PAGE TEXT:
──────
French painter and illustrator (1836–1902)

Jacques Joseph Tissot (/fr/; 15 October 1836 – 8 August 1902), better known as James Tissot (/ˈtɪsoʊ/ TISS-oh, /tiːˈsoʊ/ tee-SOH), was a French painter, illustrator, and caricaturist. He was born to a drapery merchant and a milliner and decided to pursue a career in art at a young age, coming to incorporate elements of realism, early Impressionism, and academic art into his work. He is best known for a variety of genre paintings of contemporary European high society produced during the peak of his career, which focused on the people and women's fashion of the Belle Époque and Victorian England, but he would also explore many medieval, biblical, and Japoniste subjects throughout his life. His career included work as a caricaturist for Vanity Fair under the pseudonym of Coïdé.

Tissot served in the Franco-Prussian War on the side of France and later the Paris Commune. In 1871 he moved to London, where he found further success as an artist and began a relationship with Irishwoman Kathleen Newton, who lived with him as a close companion and muse until her death in 1882. Tissot maintained close relations with the Impressionist movement for much of his life, including James Abbott Whistler and friend and protégé Edgar Degas. He was awarded the French Legion of Honor in 1894.
──────
MATERIAL SHOWN:

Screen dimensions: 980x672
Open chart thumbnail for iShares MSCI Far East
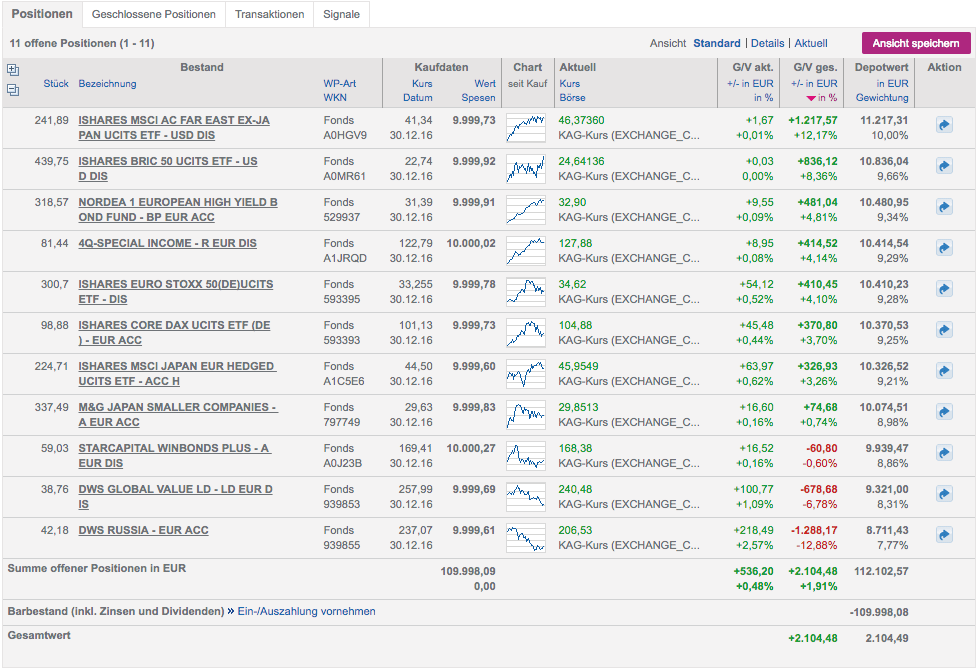(x=526, y=127)
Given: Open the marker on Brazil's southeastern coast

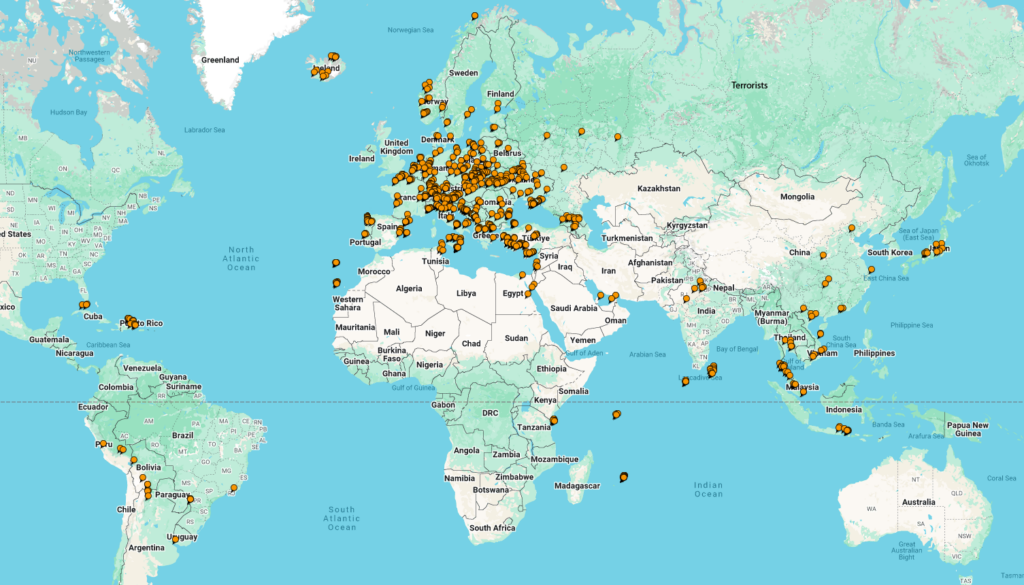Looking at the screenshot, I should [x=233, y=489].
──────
EXERCISE: Continue the passage about the painter James Tissot, starting after its last sentence.

TASK RESPONSE:
==Early life==
Jacques Tissot was born in the city of Nantes in France and spent his early childhood there. His father, Marcel Théodore Tissot, was a successful drapery merchant. His mother, Marie Durand, assisted her husband in the family business and designed hats. A devout Catholic, Tissot's mother instilled pious devotion in the future artist from a very young age. Tissot's youth spent in Nantes likely contributed to his frequent depiction of shipping vessels and boats in his later works. The involvement of his parents in the fashion industry is believed to have been an influence on his painting style, as he depicted women's clothing in fine detail. By the time Tissot was 17, he knew he wanted to pursue painting as a career. His father opposed this, preferring his son to follow a business profession, but the young Tissot gained his mother's support for his chosen vocation. Around this time, he began using the given name of James as an Anglicisation, becoming commonly known as James Tissot by 1854; he may have adopted it because of his increasing interest in everything English.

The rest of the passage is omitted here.